# [PROBLEM DETAILS]
No pictures belong in the result; set down exactly the lines from the one containing "Screen dimensions: 1069x908" through the final line of the listing, and nothing more.

# [RECORDED DATA]

==================================================

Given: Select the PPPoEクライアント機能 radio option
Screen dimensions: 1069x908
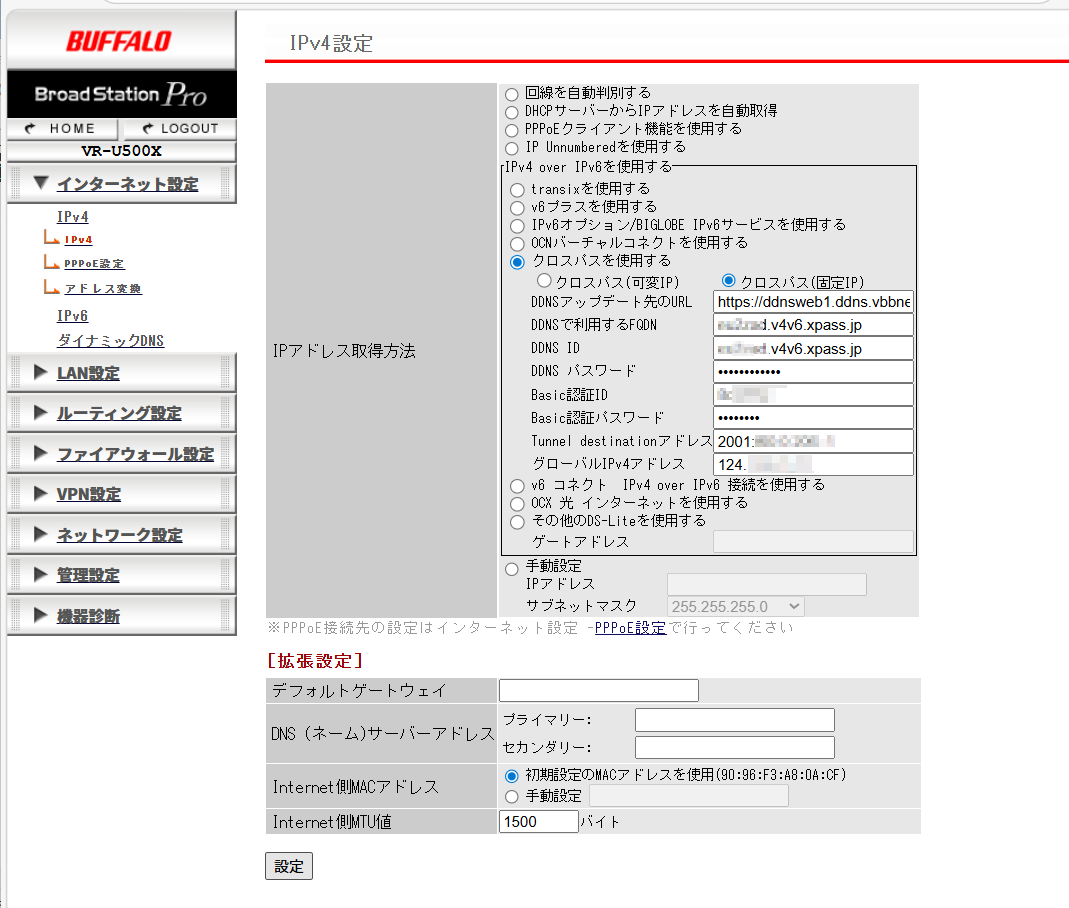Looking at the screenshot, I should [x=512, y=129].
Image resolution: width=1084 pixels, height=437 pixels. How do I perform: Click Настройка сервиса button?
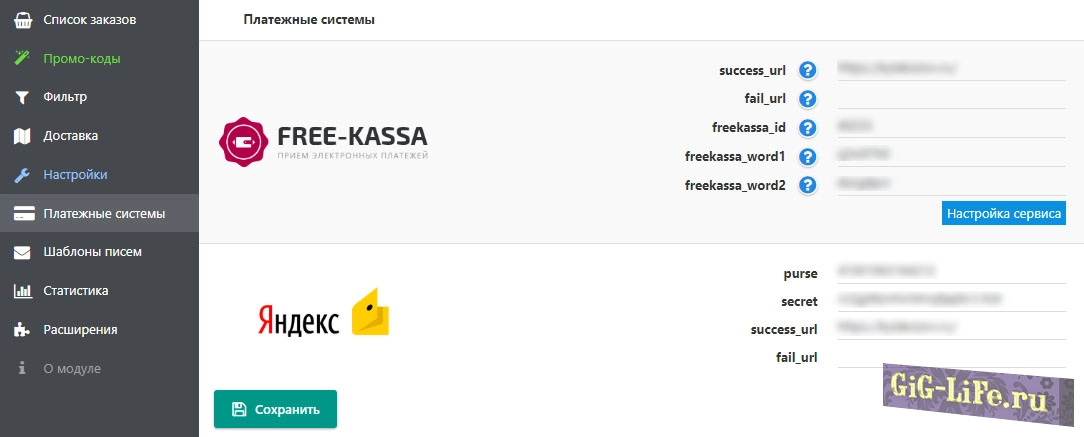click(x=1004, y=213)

==================================================

# [SOLUTION]
Screen dimensions: 1069x908
Looking at the screenshot, I should [x=512, y=129].
Image resolution: width=1084 pixels, height=437 pixels. How do I perform: Click Настройка сервиса button?
click(x=1004, y=213)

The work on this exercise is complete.